Exactly the lines from the one with "You are a GUI" through the final line of the entries, and nothing else, should appear in the answer; no pictures go in it.

**** Provided data ****

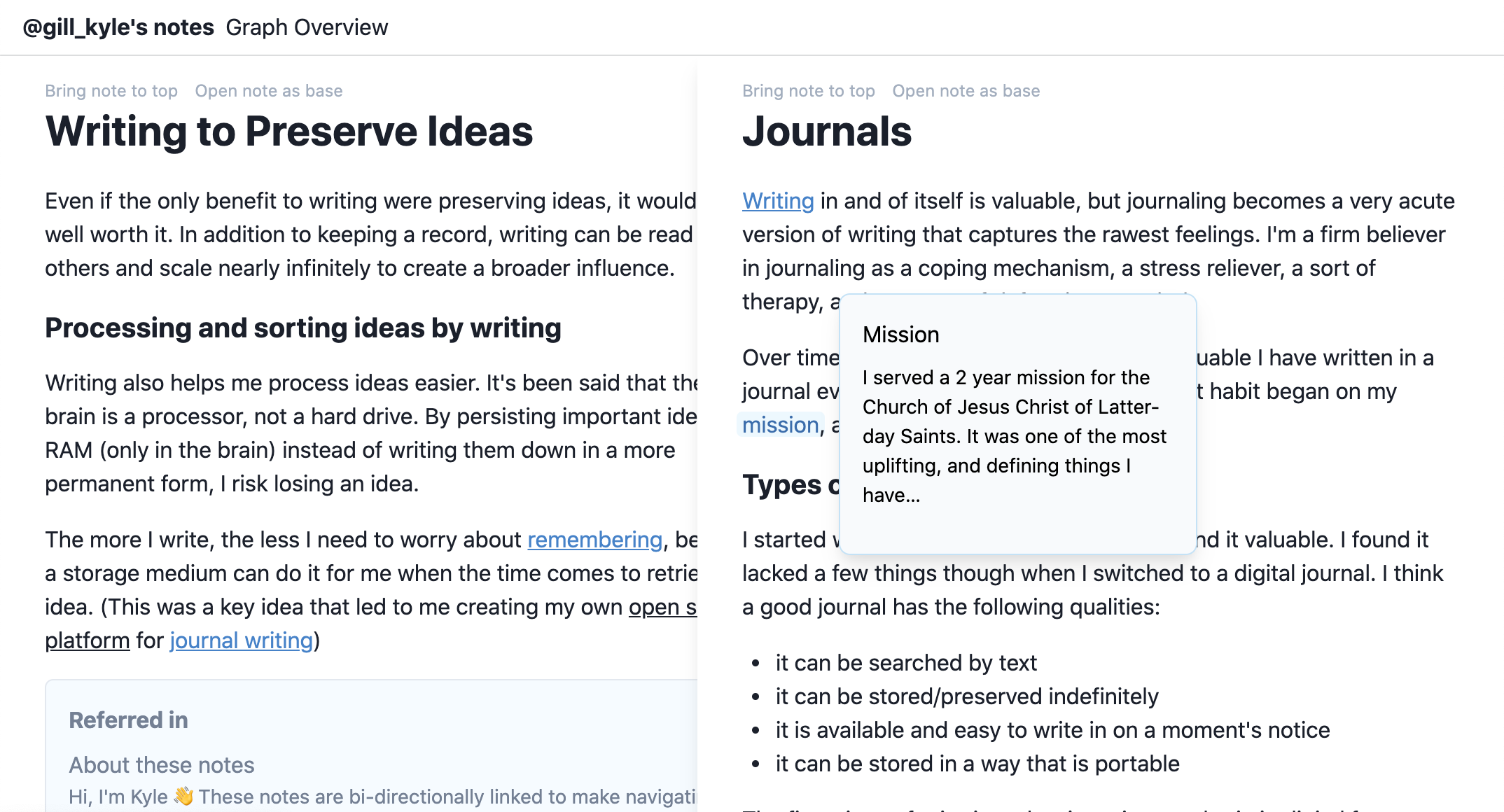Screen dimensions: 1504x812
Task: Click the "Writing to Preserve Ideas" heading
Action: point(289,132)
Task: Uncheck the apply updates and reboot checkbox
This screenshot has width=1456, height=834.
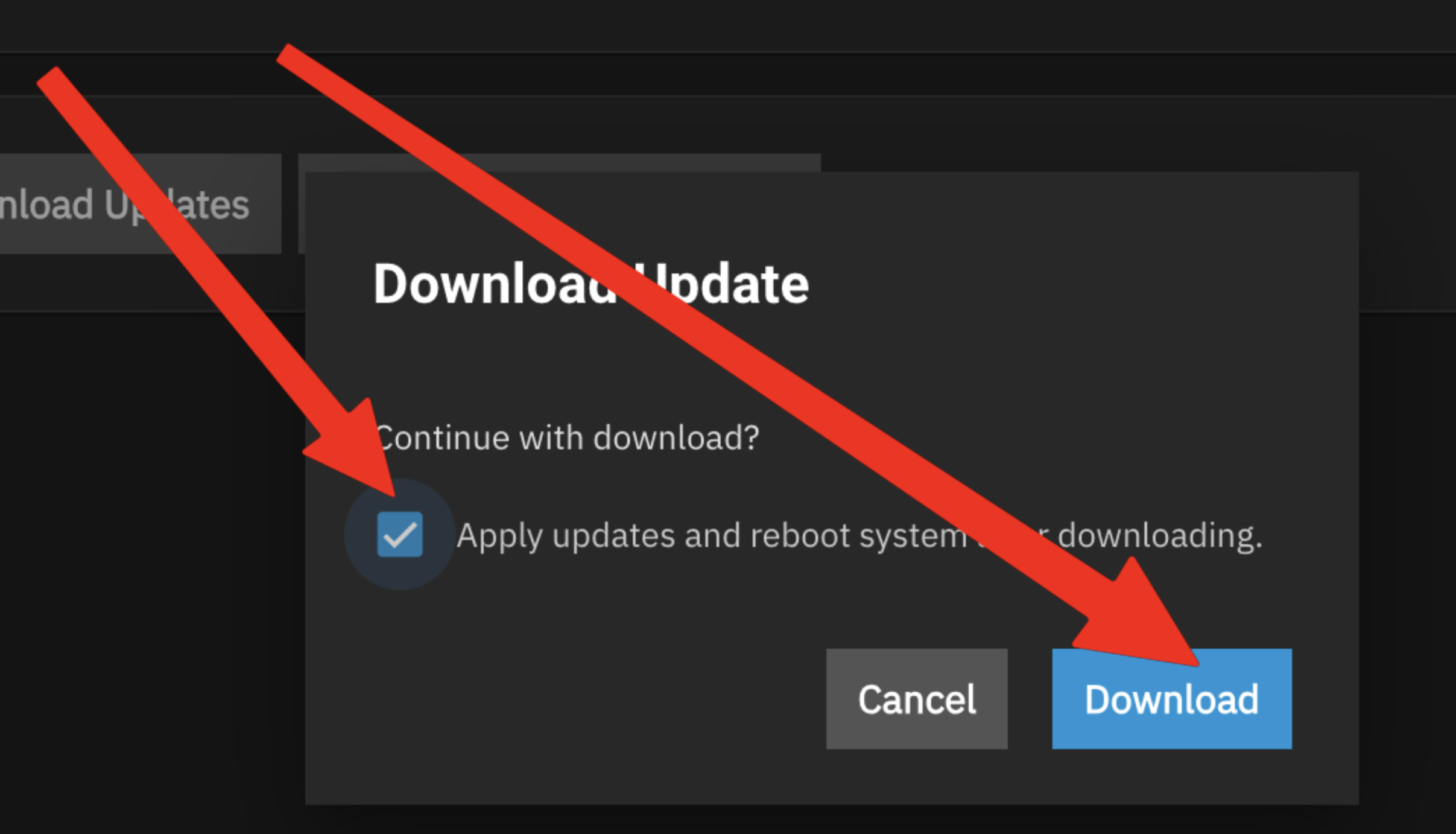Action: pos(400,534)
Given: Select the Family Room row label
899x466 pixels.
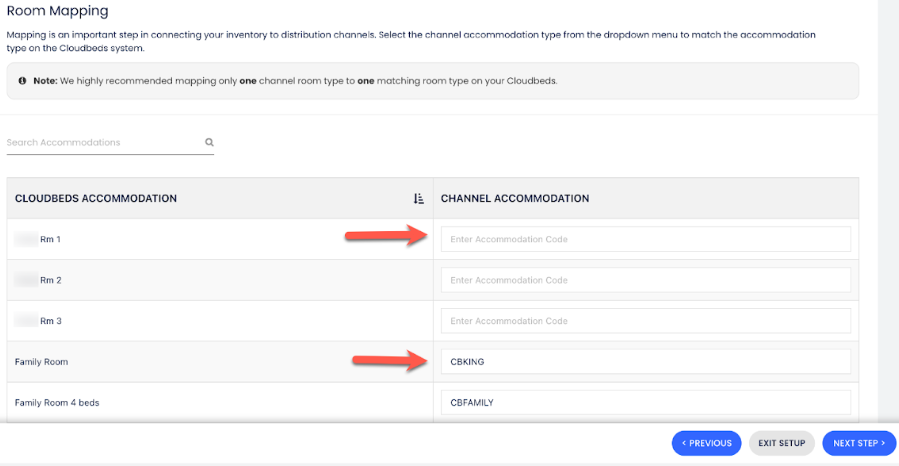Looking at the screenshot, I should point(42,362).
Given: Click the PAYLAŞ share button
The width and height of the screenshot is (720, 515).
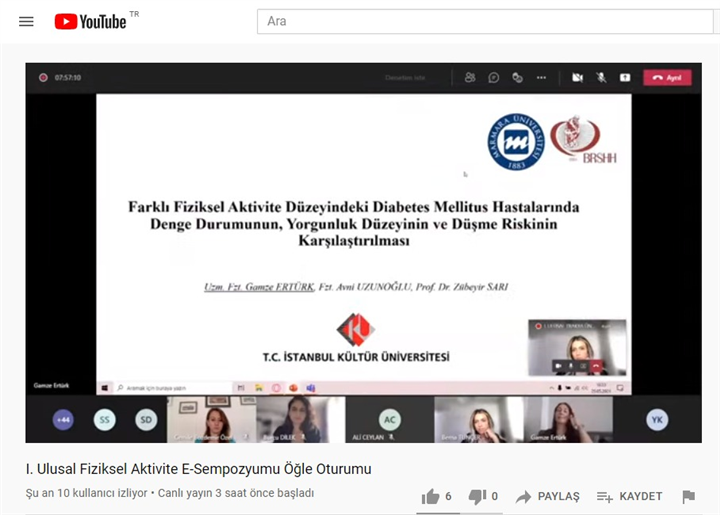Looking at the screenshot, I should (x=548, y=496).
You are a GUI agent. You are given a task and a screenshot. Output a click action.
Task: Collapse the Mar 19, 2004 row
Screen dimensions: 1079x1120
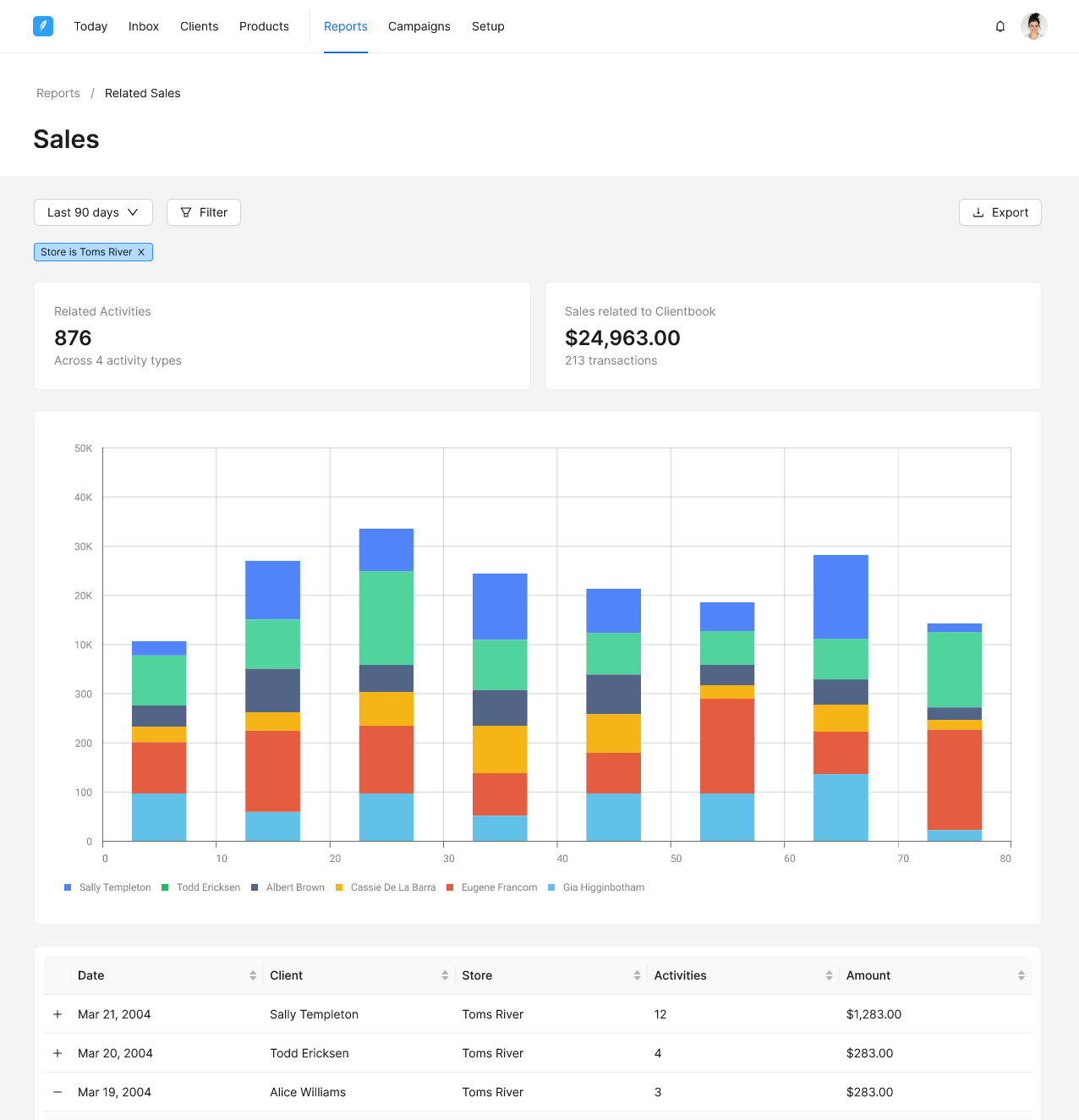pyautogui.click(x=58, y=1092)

****

§ Exercise output
You are a GUI agent. You are given a task and a screenshot. Output a click action.
Task: Collapse the Mar 19, 2004 row
Screen dimensions: 1079x1120
pyautogui.click(x=58, y=1092)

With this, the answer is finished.